Artemis rejects the clientid after client disconnection

Hi,
we're facing another issue with Artemis.
Often it happens that after a client disconnects not gracefully (could be
for many reasons: energy loss, network loss, etc.), Artemis doesn't accept
anymore a connection with the same client id. This results, of course, in a
situation where the client cannot connect any more (unless I restart
Artemis). I seems like Artemis doesn't "really" disconnect the client.
Inside the log (set on TRACE level) I see all the activities that I expect:
1) client connects
2) client sends and receives messages correctly
3) client makes PINGREQ and receives PINGRESP correctly
4) Artemis checks the TTL of the specific connection id related to that
client
5) When client goes down, after <keepaliveSetAtClientSide> * 1,5 seconds
(which in our case result in 90 seconds) Artemis realizes that the specific
connection id is broken, and it disconnects it.
But at this point the client cannot connect any more.
Every time I try to connect by using that specific client id, it is
rejected. And I have no error inside the log. It seems simply as the broker
"think" that a connection with that client id is still up and running. If I
connect with another client id and try to send a message to a topic where
the broken client id was subscribed to, I see inside the log that Artemis
try to send the message to that client id:
MQTT(<clientid>): OUT >> PUBLISH(1) EXACTLY_ONCE
...but really there's no connection for that client id. Not more, anyway.
Unfortunately I'm not yet able to reproduce the bug sistematically. But I'm
hard working to do it, because it's pretty much blocker to us.

Thanks

Francesco




--
View this message in context: http://activemq.2283324.n4.nabble.com/Artemis-rejects-the-clientid-after-client-disconnection-tp4727426.html
Sent from the ActiveMQ - User mailing list archive at Nabble.com.
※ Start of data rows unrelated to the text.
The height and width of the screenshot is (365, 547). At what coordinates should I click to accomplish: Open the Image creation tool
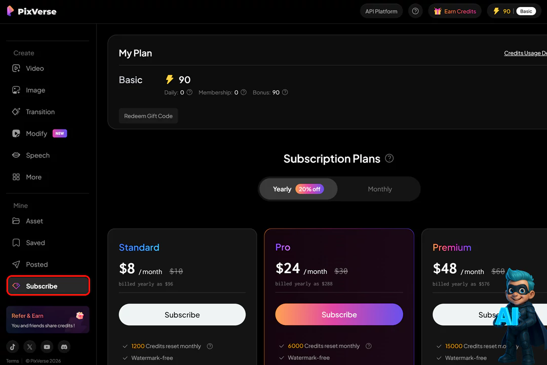[35, 90]
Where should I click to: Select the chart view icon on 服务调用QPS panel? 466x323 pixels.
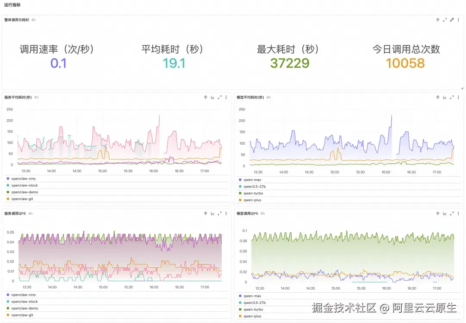click(213, 213)
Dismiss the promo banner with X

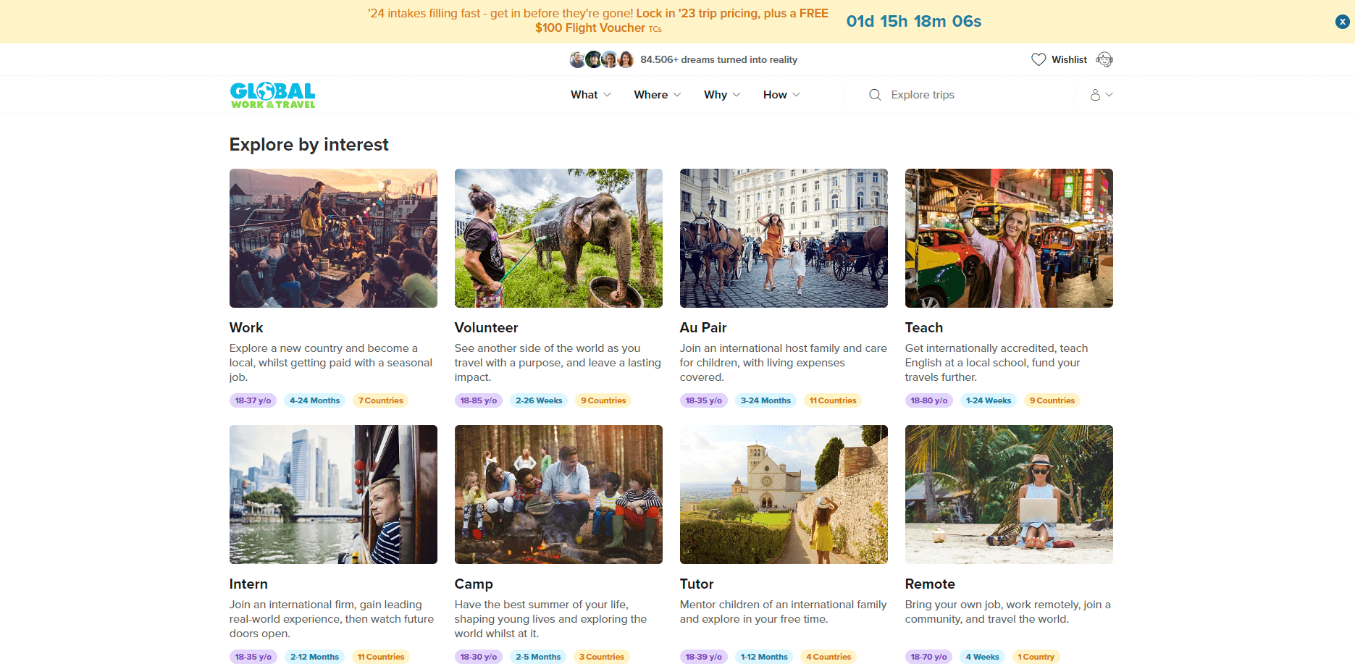pos(1342,22)
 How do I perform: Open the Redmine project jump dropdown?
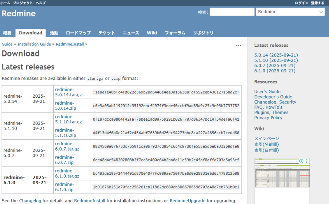pyautogui.click(x=290, y=12)
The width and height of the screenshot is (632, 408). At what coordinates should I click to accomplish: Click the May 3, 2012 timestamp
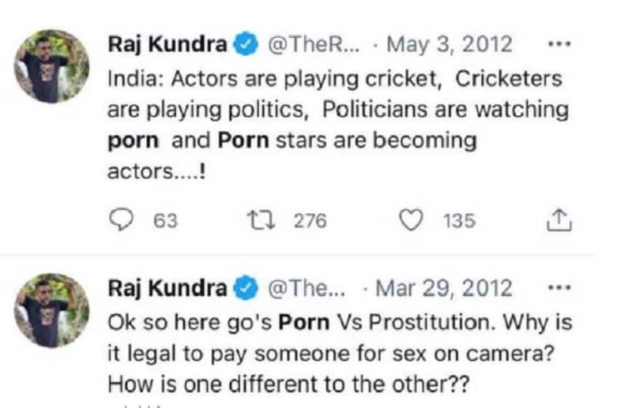(x=443, y=46)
Re: Artemis rejects the clientid after client disconnection

Posted by Justin Bertram <jb...@apache.org>.
This may be related to ARTEMIS-1218 [1].


Justin

[1] https://issues.apache.org/jira/browse/ARTEMIS-1218

----- Original Message -----
From: "francesco81" <Fr...@bticino.it>
To: users@activemq.apache.org
Sent: Thursday, June 15, 2017 6:50:20 AM
Subject: Re: Artemis rejects the clientid after client disconnection

Hi Martyn,
thanks so much for your answer.
I'm using the official version 2.1.0, downloaded from the website
(https://www.apache.org/dyn/closer.cgi?filename=activemq/activemq-artemis/2.1.0/apache-artemis-2.1.0-bin.zip&action=download).
As soon as I'm able to reproduce it in a systematic way, I'll let you know.

Attached there's my broker.xml (maybe can help you).
broker.xml <http://activemq.2283324.n4.nabble.com/file/n4727430/broker.xml>  

Francesco



--
View this message in context: http://activemq.2283324.n4.nabble.com/Artemis-rejects-the-clientid-after-client-disconnection-tp4727426p4727430.html
Sent from the ActiveMQ - User mailing list archive at Nabble.com.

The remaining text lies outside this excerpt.